Given its importance, we investigate a solution to this issue. We propose that the increase in donations resulting from self-benefit appeals is associated with the belief that a health organization’s work is not enough to stop a disease from spreading around a community and ultimately benefit the donor. If that is the case, providing information that is diagnostic of the successful performance of the organization should attenuate this belief. When such information is provided, appeals with benefits for others will be more effective than those with personal benefits (H3). If our hypotheses hold true, it means the current discussion on helping oneself versus helping others is limited, and should be broadened to consider what type of evidence potential donors are being presented to support the effectiveness of donating to benefit others.

This research contributes to the area of prosocial behavior by demonstrating that, despite the fact that donating necessarily involves helping others, the likelihood that the cause can affect a potential donor can determine whether highlighting benefits for others increases or decreases donations. It also contributes by demonstrating that it is possible for potential donors to donate more when benefits for others (vs. personal benefits) are highlighted, but that a health organization needs to provide additional evidence of its successful performance in the past for that to happen. Further, previous research has not provided much insight into how characteristics of the cause itself, or the disease in the case of health organizations, influence donations under different benefit targets (personal, others). This research will help health organizations by demonstrating strategies these organizations can use to design donation appeals with the correct combination of information types (likelihood of getting a disease, benefit target) to maximize donations.

Thus far, we have data for four preregistered experiments providing support for our hypotheses (Study 1, H1 and H2: AsPredicted: Captcha Study 2, H1 and H2: AsPredicted: Captcha Studies 3 and 4, H2 and H3: AsPredicted: Captcha and AsPredicted: Captcha). We are applying for the Prolific Research Grant competition because we can improve the robustness and generalizability of our findings even further.

First, all our studies were run before the COVID-19 vaccines were wildly available. We believe it would be important to run exact replications of Studies 2 and 3 (which encompass all of our hypotheses) with vaccinated participants (screening). Details (e.g., sample size) are in the linked preregistrations, and 1400 P’s with an 11.22 hourly rate would cost $2,445.33.
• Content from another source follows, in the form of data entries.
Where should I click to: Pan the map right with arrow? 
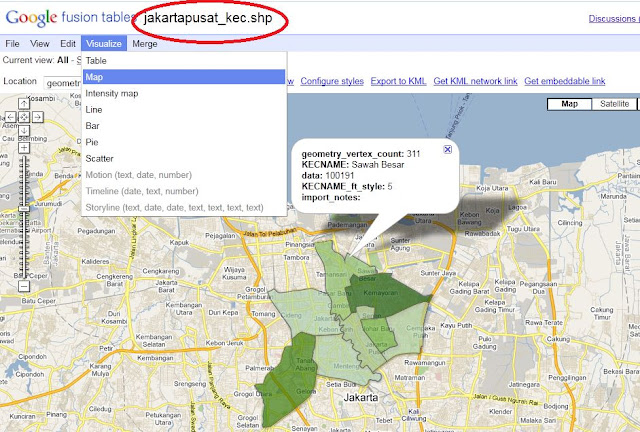pos(36,117)
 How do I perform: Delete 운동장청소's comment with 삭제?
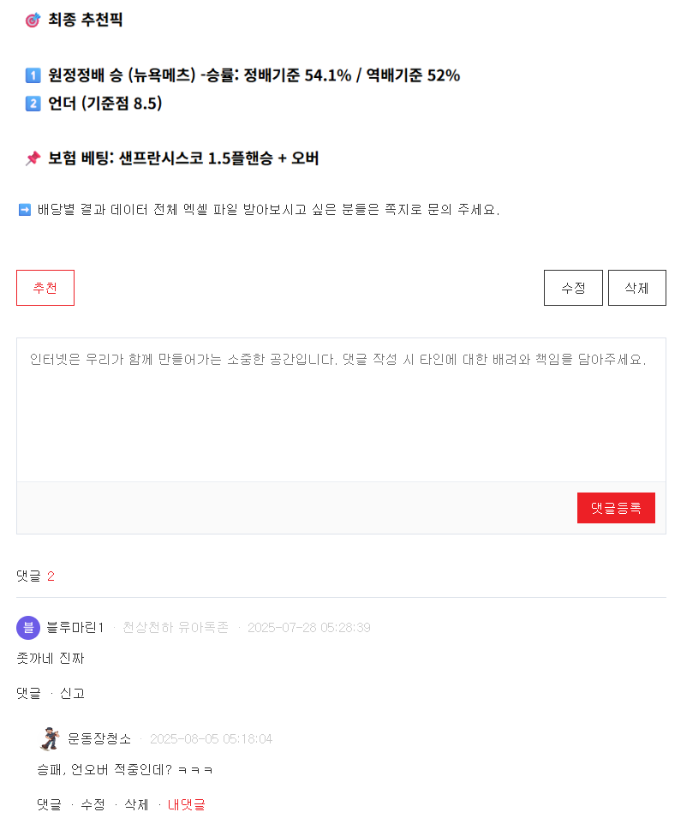(136, 804)
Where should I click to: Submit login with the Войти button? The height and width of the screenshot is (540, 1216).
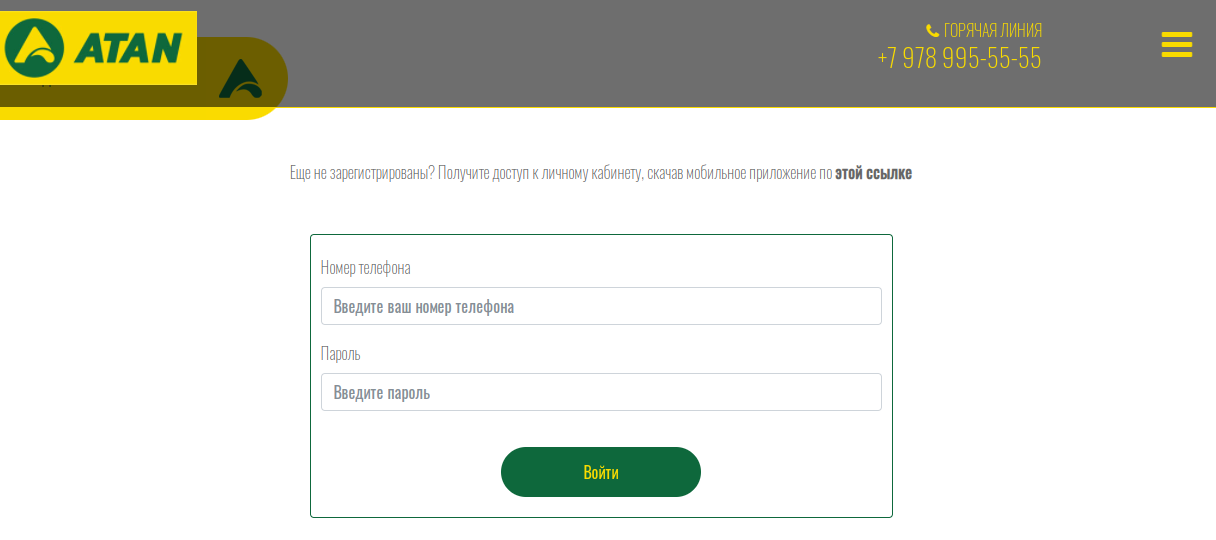click(601, 472)
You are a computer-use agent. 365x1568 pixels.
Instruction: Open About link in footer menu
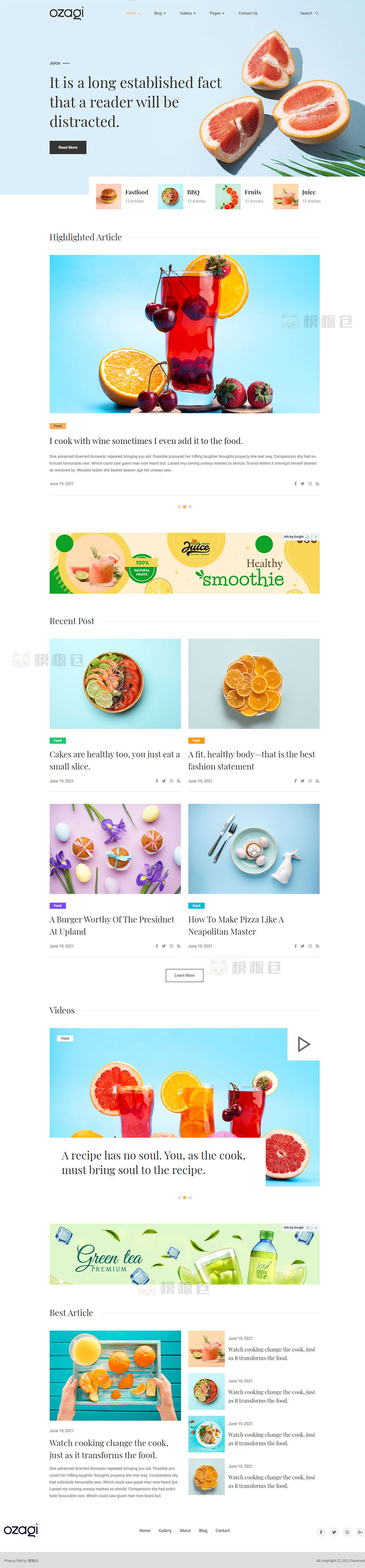185,1530
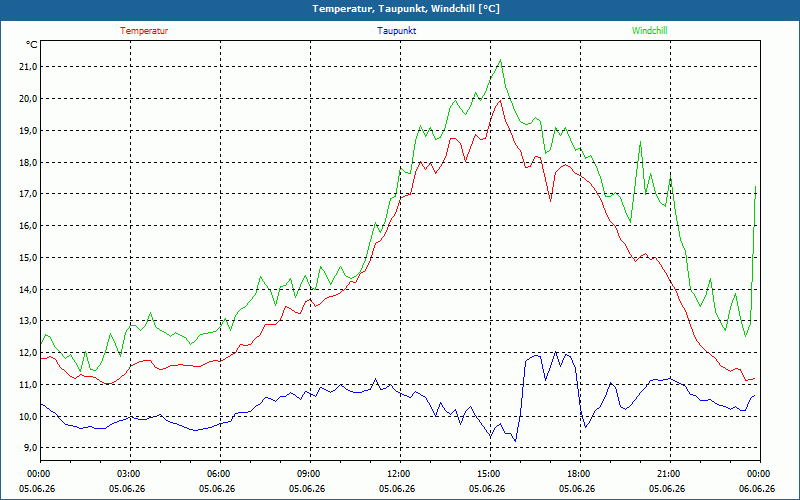Click the 06.06.26 date label
800x500 pixels.
pos(757,489)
Second, none of our studies test different categories of personal and other benefits. Because different benefits could affect our results differently, we intend to test whether benefit type moderates our results. To do so, we intend to replicate Study 1 by adding a factor (benefit type: disease-related vs. tax benefits vs. emotional benefits vs. abstract benefits) into the design. This results in a study with 3200 P’s, costing $5,589.33. Preregistration: AsPredicted: Captcha.

Upon publication, we will report all stimuli, materials, additional methodological details, additional analysis (if any), and data exclusions (if any) in a Web Appendix. The exact stimuli (Qualtrics .qsf files), raw data, and code to reproduce all analyses will be available at an Open Science Framework repository.